# YOUR INSTRUCTIONS
From the Cranleigh text below, extract the stretch from "The proportion of" through "founded Seaford College.", copying it word for word.

# TEXT
= = =

Cranleigh appears in the book The Meaning of Liff by Douglas Adams and John Lloyd, in which experiences which do not have words yet are given words which currently only exist as names of places. "Cranleigh" is defined as: "A mood of irrational irritation with everyone and everything."

Some scenes of the Star Wars series Andor were filmed on location at Jelleys Hollow.

==Demography and housing==

2011 Census Homes
| Output area | Detached | Semi-detached | Terraced | Flats and apartments | Caravans/temporary/mobile homes | shared between households |
|---|---|---|---|---|---|---|
| (Civil Parish) | 2,089 | 1,137 | 667 | 881 | 5 | 0 |

The average level of accommodation in the region composed of detached houses was 28%, the average that was apartments was 22.6%.

2011 Census Key Statistics
| Output area | Population | Households | % Owned outright | % Owned with a loan | hectares |
|---|---|---|---|---|---|
| (Civil Parish) | 11,492 | 4,779 | 43.3% | 32.2% | 3,278 |

The proportion of households in the civil parish who owned their home outright compares to the regional average of 35.1%. The proportion who owned their home with a loan compares to the regional average of 32.5%. The remaining % is made up of rented dwellings (plus a negligible % of households living rent-free).

==Notable residents==
- Sky News presenter Anna Botting was born and raised in Cranleigh.
- The artist Joseph Longhurst moved to Cranleigh in 1918, and lived there until his death in 1922. He was one of a group of artists who lived in the village in the early 1920s, including W. Heath Robinson and Lawson Wood.
- Mathematician G. H. Hardy was born and raised in Cranleigh.
- Frederick Savage, schoolmaster who founded Seaford College.
- Jim Slater, accountant turned businessman, founder of Slater Walker, lived in the village.
- Former drummer in The Beatles Ringo Starr and his actress wife Barbara Bach lived on the outskirts of the village.

= = =

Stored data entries

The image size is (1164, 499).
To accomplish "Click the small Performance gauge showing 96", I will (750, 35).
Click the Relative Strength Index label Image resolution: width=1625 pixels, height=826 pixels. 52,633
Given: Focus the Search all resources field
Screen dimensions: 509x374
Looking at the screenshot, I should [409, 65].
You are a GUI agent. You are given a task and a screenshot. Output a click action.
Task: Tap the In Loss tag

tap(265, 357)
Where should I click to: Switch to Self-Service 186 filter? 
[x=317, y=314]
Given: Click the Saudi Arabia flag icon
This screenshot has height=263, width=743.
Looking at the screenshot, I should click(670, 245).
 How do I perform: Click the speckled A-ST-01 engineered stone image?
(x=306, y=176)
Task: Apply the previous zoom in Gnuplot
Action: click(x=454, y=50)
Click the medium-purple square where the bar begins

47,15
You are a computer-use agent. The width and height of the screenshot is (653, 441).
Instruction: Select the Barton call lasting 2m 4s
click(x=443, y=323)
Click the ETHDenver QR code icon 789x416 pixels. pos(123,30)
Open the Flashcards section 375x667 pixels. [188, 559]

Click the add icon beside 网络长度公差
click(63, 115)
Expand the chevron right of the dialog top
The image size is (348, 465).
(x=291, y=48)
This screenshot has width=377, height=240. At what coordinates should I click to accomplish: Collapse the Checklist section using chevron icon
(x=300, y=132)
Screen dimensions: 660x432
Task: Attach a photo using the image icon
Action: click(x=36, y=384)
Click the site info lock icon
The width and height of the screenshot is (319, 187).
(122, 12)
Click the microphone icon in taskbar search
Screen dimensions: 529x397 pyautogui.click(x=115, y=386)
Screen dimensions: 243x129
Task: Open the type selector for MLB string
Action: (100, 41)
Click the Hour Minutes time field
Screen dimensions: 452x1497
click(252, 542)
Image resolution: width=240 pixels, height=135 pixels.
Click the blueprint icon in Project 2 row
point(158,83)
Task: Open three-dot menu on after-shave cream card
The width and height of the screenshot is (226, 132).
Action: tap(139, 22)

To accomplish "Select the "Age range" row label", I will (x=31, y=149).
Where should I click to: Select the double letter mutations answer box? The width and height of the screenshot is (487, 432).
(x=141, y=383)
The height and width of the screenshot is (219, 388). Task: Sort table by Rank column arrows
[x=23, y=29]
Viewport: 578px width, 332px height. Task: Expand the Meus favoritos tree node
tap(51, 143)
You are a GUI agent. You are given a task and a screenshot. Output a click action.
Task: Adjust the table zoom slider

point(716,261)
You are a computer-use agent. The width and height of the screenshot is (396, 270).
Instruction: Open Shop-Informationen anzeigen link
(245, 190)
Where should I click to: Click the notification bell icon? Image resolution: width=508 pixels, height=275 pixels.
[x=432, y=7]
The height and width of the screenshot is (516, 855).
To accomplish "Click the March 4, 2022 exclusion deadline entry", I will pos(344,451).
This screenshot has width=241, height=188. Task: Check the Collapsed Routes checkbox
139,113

= = =

# OUTPUT FOR THIS EXERCISE
The proportion of households in the civil parish who owned their home outright compares to the regional average of 35.1%. The proportion who owned their home with a loan compares to the regional average of 32.5%. The remaining % is made up of rented dwellings (plus a negligible % of households living rent-free).

==Notable residents==
- Sky News presenter Anna Botting was born and raised in Cranleigh.
- The artist Joseph Longhurst moved to Cranleigh in 1918, and lived there until his death in 1922. He was one of a group of artists who lived in the village in the early 1920s, including W. Heath Robinson and Lawson Wood.
- Mathematician G. H. Hardy was born and raised in Cranleigh.
- Frederick Savage, schoolmaster who founded Seaford College.